From Internal Representations to Text Quality: A Geometric Approach to LLM Evaluation
Viacheslav Yusupov, Danil Maksimov, Ameliia Alaeva, Anna Vasileva, Anna Antipina, Tatyana Zaitseva, Alina Ermilova, Evgeny Burnaev, Egor Shvetsov
TL;DR
This work demonstrates that internal geometric properties of LLM representations can serve as reliable, reference-free proxies for text quality. By evaluating six tester models across eight generators, the authors show that Intrinsic Dimensionality, Effective Rank, and Maximum Explainable Variance consistently rank generated text in the same order, correlating with established external metrics like BLEURT and GPT-2 perplexity.

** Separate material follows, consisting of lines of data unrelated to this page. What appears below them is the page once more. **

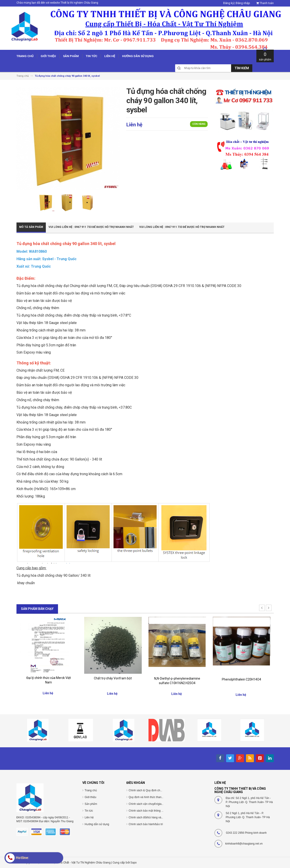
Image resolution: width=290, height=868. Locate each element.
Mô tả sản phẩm (31, 227)
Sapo (134, 863)
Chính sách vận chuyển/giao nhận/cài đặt (153, 804)
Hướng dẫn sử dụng (97, 824)
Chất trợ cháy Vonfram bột (113, 678)
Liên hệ (89, 817)
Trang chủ (91, 790)
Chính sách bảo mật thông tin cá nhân (151, 811)
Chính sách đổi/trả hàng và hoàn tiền (151, 817)
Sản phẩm (91, 804)
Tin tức (89, 811)
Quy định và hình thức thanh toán (149, 797)
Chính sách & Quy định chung (147, 790)
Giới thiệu (90, 797)
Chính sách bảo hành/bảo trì (146, 824)
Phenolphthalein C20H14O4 (241, 679)
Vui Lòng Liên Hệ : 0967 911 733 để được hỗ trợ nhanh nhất (91, 227)
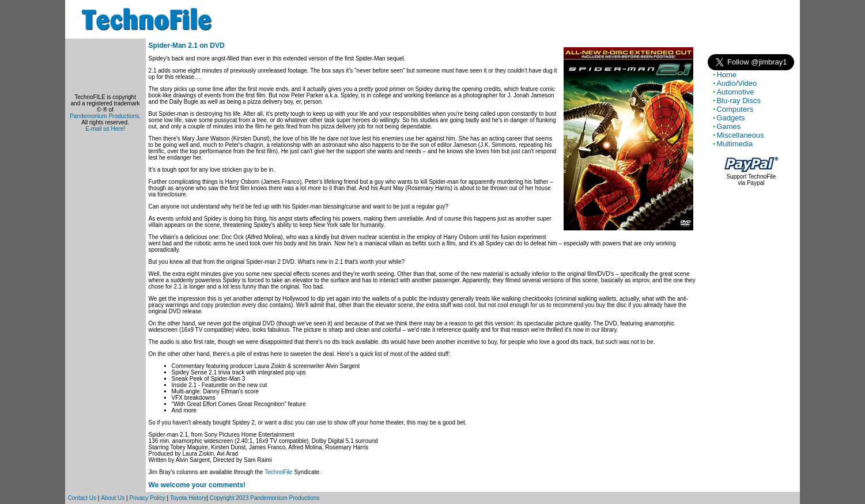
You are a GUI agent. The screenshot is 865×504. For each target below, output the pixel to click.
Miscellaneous (740, 135)
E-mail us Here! (105, 128)
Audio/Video (736, 83)
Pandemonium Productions (104, 116)
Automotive (735, 92)
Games (728, 126)
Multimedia (734, 143)
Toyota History (188, 498)
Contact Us (82, 498)
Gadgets (730, 118)
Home (726, 74)
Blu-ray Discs (738, 100)
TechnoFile (278, 472)
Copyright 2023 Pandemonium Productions (265, 498)
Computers (735, 109)
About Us (112, 498)
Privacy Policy (148, 498)
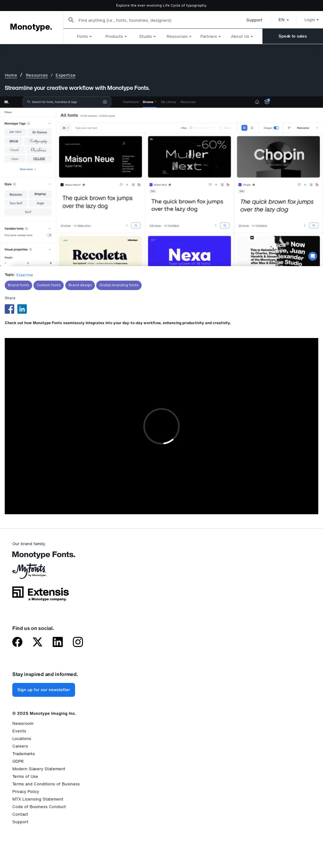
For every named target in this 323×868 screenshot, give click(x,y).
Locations (22, 739)
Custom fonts (49, 285)
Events (19, 731)
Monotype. (31, 27)
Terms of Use (25, 776)
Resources (37, 75)
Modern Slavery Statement (39, 769)
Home (11, 75)
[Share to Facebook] (9, 309)
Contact (20, 814)
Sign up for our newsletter (43, 690)
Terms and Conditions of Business (46, 784)
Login (304, 20)
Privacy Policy (26, 792)
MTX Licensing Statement (38, 799)
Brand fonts (18, 285)
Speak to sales (292, 36)
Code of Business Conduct (39, 807)
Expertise (65, 75)
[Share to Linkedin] (22, 309)
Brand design (80, 285)
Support (247, 20)
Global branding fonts (119, 285)
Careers (20, 746)
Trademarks (24, 754)
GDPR (18, 761)
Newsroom (23, 723)
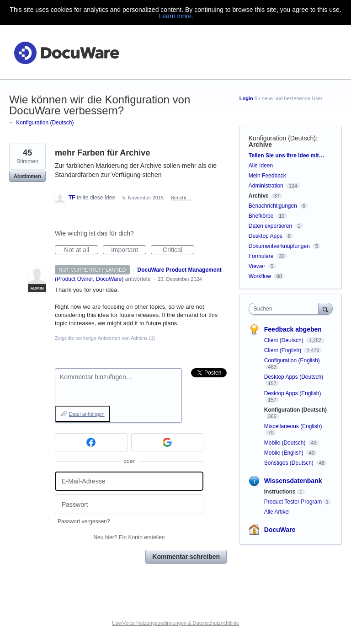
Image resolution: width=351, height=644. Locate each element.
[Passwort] (129, 504)
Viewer (257, 266)
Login (246, 98)
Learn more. (176, 16)
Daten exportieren (270, 226)
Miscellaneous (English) (293, 426)
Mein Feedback (267, 176)
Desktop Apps (266, 236)
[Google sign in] (167, 442)
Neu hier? (129, 537)
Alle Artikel (277, 512)
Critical (178, 250)
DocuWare (280, 530)
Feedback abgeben (293, 329)
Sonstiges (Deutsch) (289, 463)
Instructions (280, 492)
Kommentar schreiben (186, 557)
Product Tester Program (293, 502)
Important (128, 250)
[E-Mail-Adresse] (129, 481)
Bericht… (181, 198)
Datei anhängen (87, 414)
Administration (266, 186)
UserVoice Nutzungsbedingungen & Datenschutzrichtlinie (176, 623)
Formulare (261, 256)
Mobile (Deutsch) (286, 443)
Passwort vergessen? (84, 521)
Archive (260, 145)
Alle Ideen (261, 166)
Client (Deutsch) (284, 340)
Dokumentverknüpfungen (279, 246)
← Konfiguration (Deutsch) (41, 123)
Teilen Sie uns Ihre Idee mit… (287, 156)
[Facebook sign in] (91, 442)
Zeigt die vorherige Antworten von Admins (105, 338)
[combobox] (286, 309)
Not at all (81, 250)
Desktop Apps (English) (292, 393)
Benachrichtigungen (273, 206)
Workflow (260, 276)
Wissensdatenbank (293, 481)
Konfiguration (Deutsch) (282, 138)
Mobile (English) (284, 453)
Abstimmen (27, 176)
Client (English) (283, 350)
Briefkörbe (261, 216)
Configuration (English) (292, 360)
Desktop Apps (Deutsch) (293, 377)
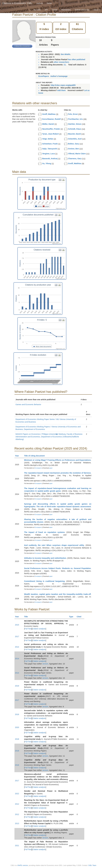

The framework applies across English, German, and Russian, including autoregressive and diffusion-based models, suggesting that these geometric cues reflect intrinsic text properties rather than model idiosyncrasies. The results support deploying lightweight, annotation-free evaluation pipelines that leverage internal representations to assess naturalness and quality at scale. This approach promises practical benefits for rapid model development and automated benchmarking in diverse linguistic contexts.
Abstract
This paper bridges internal and external analysis approaches to large language models (LLMs) by demonstrating that geometric properties of internal model representations serve as reliable proxies for evaluating generated text quality. We validate a set of metrics including Maximum Explainable Variance, Effective Rank, Intrinsic Dimensionality, MAUVE score, and Schatten Norms measured across different layers of LLMs, demonstrating that Intrinsic Dimensionality and Effective Rank can serve as universal assessments of text naturalness and quality. Our key finding reveals that different models consistently rank text from various sources in the same order based on these geometric properties, indicating that these metrics reflect inherent text characteristics rather than model-specific artifacts. This allows a reference-free text quality evaluation that does not require human-annotated datasets, offering practical advantages for automated evaluation pipelines.